- [WHAT YOU WILL DO]: Please filter the data below down to the lines holding the string "target".

- [MATERIAL PROVIDED]:
──────
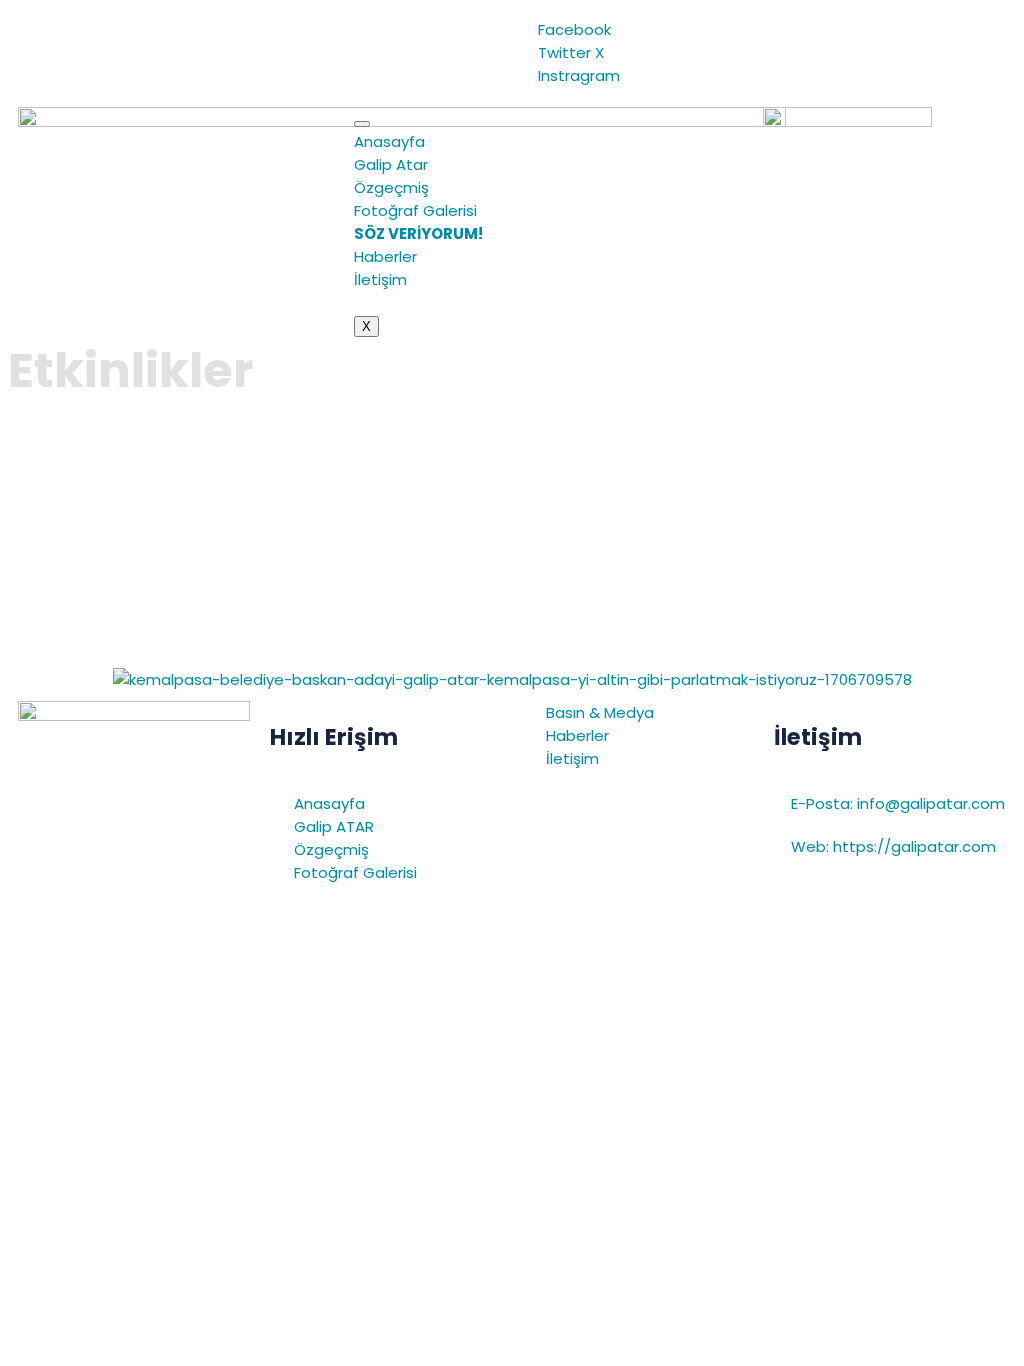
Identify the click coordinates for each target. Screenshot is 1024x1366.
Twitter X (569, 52)
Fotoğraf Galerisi (415, 210)
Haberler (385, 256)
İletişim (380, 279)
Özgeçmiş (391, 187)
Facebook (572, 29)
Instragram (577, 75)
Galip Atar (391, 164)
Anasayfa (389, 141)
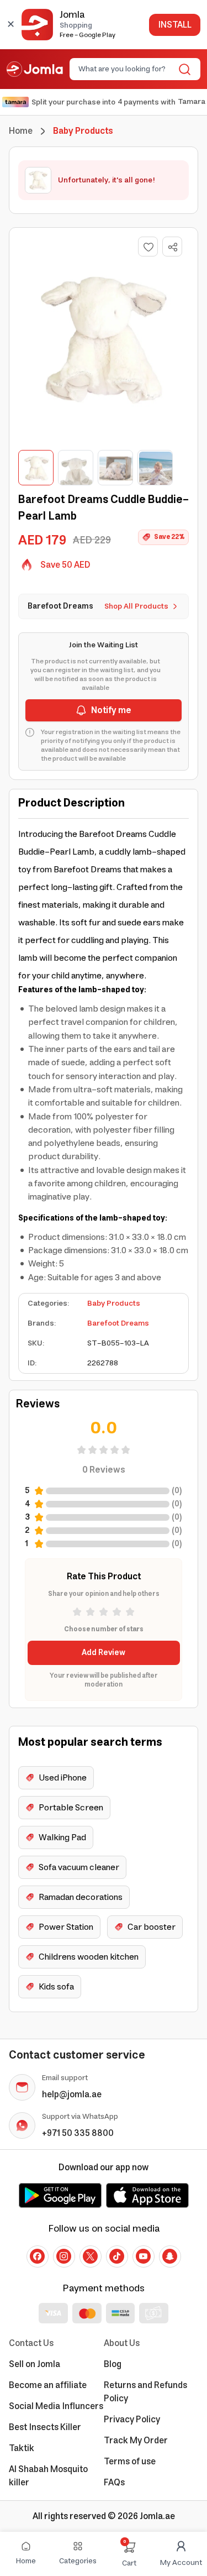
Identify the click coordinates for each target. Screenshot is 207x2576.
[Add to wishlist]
──────
- [EXPECTED ANSWER]:
Identify the click coordinates for each target. Screenshot is 1024x1366.
Identify the click coordinates for each target. Screenshot is 207x2576.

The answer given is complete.